(Material for this exercise begins)

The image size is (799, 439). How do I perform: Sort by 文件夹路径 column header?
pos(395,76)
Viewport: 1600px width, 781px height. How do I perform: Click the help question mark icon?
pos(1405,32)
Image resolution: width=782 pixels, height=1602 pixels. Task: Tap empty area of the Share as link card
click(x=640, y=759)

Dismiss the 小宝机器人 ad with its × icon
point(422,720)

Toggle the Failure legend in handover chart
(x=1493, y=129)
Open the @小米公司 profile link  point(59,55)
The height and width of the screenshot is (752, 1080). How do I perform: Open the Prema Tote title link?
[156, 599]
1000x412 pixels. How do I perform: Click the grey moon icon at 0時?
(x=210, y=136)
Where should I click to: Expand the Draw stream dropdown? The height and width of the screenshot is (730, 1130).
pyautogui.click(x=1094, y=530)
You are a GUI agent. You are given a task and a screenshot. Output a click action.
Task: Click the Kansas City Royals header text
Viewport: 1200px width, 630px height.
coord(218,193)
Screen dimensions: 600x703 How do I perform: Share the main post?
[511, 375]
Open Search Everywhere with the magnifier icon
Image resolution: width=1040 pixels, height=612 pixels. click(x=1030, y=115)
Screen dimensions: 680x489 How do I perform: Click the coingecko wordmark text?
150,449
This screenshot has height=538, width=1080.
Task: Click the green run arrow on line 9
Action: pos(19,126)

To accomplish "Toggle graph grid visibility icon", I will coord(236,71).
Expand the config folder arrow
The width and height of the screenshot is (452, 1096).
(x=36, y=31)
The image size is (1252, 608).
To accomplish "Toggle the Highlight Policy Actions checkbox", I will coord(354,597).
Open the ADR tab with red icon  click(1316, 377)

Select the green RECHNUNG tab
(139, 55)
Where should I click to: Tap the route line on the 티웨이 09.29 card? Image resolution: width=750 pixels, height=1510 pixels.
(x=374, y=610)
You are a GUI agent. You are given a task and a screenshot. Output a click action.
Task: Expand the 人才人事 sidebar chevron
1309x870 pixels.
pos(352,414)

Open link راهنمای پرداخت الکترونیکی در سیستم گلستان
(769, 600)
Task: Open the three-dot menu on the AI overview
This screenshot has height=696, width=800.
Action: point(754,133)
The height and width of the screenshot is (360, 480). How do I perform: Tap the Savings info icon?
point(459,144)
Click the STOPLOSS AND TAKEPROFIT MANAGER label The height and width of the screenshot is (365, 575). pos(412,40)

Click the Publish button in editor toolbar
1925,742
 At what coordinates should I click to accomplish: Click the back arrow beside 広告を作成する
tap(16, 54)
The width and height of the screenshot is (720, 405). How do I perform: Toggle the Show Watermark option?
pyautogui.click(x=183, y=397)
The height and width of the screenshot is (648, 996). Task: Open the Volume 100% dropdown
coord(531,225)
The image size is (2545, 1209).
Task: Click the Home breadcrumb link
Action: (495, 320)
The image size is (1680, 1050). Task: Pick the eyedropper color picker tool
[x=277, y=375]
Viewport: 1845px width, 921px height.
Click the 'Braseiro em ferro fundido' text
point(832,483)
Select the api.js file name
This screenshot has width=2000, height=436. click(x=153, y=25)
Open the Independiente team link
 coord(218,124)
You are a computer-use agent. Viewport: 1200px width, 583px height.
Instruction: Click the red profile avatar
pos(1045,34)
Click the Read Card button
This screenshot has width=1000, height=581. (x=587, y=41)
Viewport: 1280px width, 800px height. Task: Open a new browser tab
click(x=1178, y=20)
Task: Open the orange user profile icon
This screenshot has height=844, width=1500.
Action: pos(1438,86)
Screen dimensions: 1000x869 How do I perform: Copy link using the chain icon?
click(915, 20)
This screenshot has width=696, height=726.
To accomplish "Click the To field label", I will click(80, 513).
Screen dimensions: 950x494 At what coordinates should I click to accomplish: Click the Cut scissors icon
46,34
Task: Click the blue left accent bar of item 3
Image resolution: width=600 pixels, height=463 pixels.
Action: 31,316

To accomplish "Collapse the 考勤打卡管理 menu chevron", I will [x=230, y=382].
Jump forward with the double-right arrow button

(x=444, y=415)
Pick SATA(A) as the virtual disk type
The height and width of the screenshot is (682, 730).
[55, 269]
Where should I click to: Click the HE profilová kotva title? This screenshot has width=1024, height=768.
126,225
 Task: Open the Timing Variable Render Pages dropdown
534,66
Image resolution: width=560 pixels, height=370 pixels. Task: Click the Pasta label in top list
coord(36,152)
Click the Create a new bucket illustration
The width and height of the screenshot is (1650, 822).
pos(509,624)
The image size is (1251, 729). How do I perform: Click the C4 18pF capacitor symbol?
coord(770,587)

(Material for this exercise ends)

Assignment :: Would you please output every record again, exactly?

Result of this task ::
The image size is (799, 439). How do I perform: Sort by 文件夹路径 column header?
pos(395,76)
Viewport: 1600px width, 781px height. How do I perform: Click the help question mark icon?
pos(1405,32)
Image resolution: width=782 pixels, height=1602 pixels. Task: Tap empty area of the Share as link card
click(x=640, y=759)

Dismiss the 小宝机器人 ad with its × icon
point(422,720)

Toggle the Failure legend in handover chart
(x=1493, y=129)
Open the @小米公司 profile link  point(59,55)
The height and width of the screenshot is (752, 1080). How do I perform: Open the Prema Tote title link?
[156, 599]
1000x412 pixels. How do I perform: Click the grey moon icon at 0時?
(x=210, y=136)
Where should I click to: Expand the Draw stream dropdown? The height and width of the screenshot is (730, 1130).
pyautogui.click(x=1094, y=530)
You are a GUI agent. You are given a task and a screenshot. Output a click action.
Task: Click the Kansas City Royals header text
Viewport: 1200px width, 630px height.
coord(218,193)
Screen dimensions: 600x703 How do I perform: Share the main post?
[511, 375]
Open Search Everywhere with the magnifier icon
Image resolution: width=1040 pixels, height=612 pixels. click(x=1030, y=115)
Screen dimensions: 680x489 How do I perform: Click the coingecko wordmark text?
150,449
This screenshot has height=538, width=1080.
Task: Click the green run arrow on line 9
Action: pos(19,126)

To accomplish "Toggle graph grid visibility icon", I will coord(236,71).
Expand the config folder arrow
The width and height of the screenshot is (452, 1096).
(x=36, y=31)
The image size is (1252, 608).
To accomplish "Toggle the Highlight Policy Actions checkbox", I will coord(354,597).
Open the ADR tab with red icon  click(1316, 377)

Select the green RECHNUNG tab
(139, 55)
Where should I click to: Tap the route line on the 티웨이 09.29 card? Image resolution: width=750 pixels, height=1510 pixels.
(x=374, y=610)
You are a GUI agent. You are given a task and a screenshot. Output a click action.
Task: Expand the 人才人事 sidebar chevron
1309x870 pixels.
pos(352,414)

Open link راهنمای پرداخت الکترونیکی در سیستم گلستان
(769, 600)
Task: Open the three-dot menu on the AI overview
This screenshot has height=696, width=800.
Action: point(754,133)
The height and width of the screenshot is (360, 480). How do I perform: Tap the Savings info icon?
point(459,144)
Click the STOPLOSS AND TAKEPROFIT MANAGER label The height and width of the screenshot is (365, 575). pos(412,40)

Click the Publish button in editor toolbar
1925,742
 At what coordinates should I click to accomplish: Click the back arrow beside 広告を作成する
tap(16, 54)
The width and height of the screenshot is (720, 405). How do I perform: Toggle the Show Watermark option?
pyautogui.click(x=183, y=397)
The height and width of the screenshot is (648, 996). Task: Open the Volume 100% dropdown
coord(531,225)
The image size is (2545, 1209).
Task: Click the Home breadcrumb link
Action: (495, 320)
The image size is (1680, 1050). Task: Pick the eyedropper color picker tool
[x=277, y=375]
Viewport: 1845px width, 921px height.
Click the 'Braseiro em ferro fundido' text
point(832,483)
Select the api.js file name
This screenshot has width=2000, height=436. click(x=153, y=25)
Open the Independiente team link
 coord(218,124)
You are a computer-use agent. Viewport: 1200px width, 583px height.
Instruction: Click the red profile avatar
pos(1045,34)
Click the Read Card button
This screenshot has width=1000, height=581. (x=587, y=41)
Viewport: 1280px width, 800px height. Task: Open a new browser tab
click(x=1178, y=20)
Task: Open the orange user profile icon
This screenshot has height=844, width=1500.
Action: pos(1438,86)
Screen dimensions: 1000x869 How do I perform: Copy link using the chain icon?
click(915, 20)
This screenshot has width=696, height=726.
To accomplish "Click the To field label", I will click(80, 513).
Screen dimensions: 950x494 At what coordinates should I click to accomplish: Click the Cut scissors icon
46,34
Task: Click the blue left accent bar of item 3
Image resolution: width=600 pixels, height=463 pixels.
Action: 31,316

To accomplish "Collapse the 考勤打卡管理 menu chevron", I will [x=230, y=382].
Jump forward with the double-right arrow button

(x=444, y=415)
Pick SATA(A) as the virtual disk type
The height and width of the screenshot is (682, 730).
[55, 269]
Where should I click to: Click the HE profilová kotva title? This screenshot has width=1024, height=768.
126,225
 Task: Open the Timing Variable Render Pages dropdown
534,66
Image resolution: width=560 pixels, height=370 pixels. Task: Click the Pasta label in top list
coord(36,152)
Click the Create a new bucket illustration
The width and height of the screenshot is (1650, 822).
pos(509,624)
The image size is (1251, 729). How do I perform: Click the C4 18pF capacitor symbol?
coord(770,587)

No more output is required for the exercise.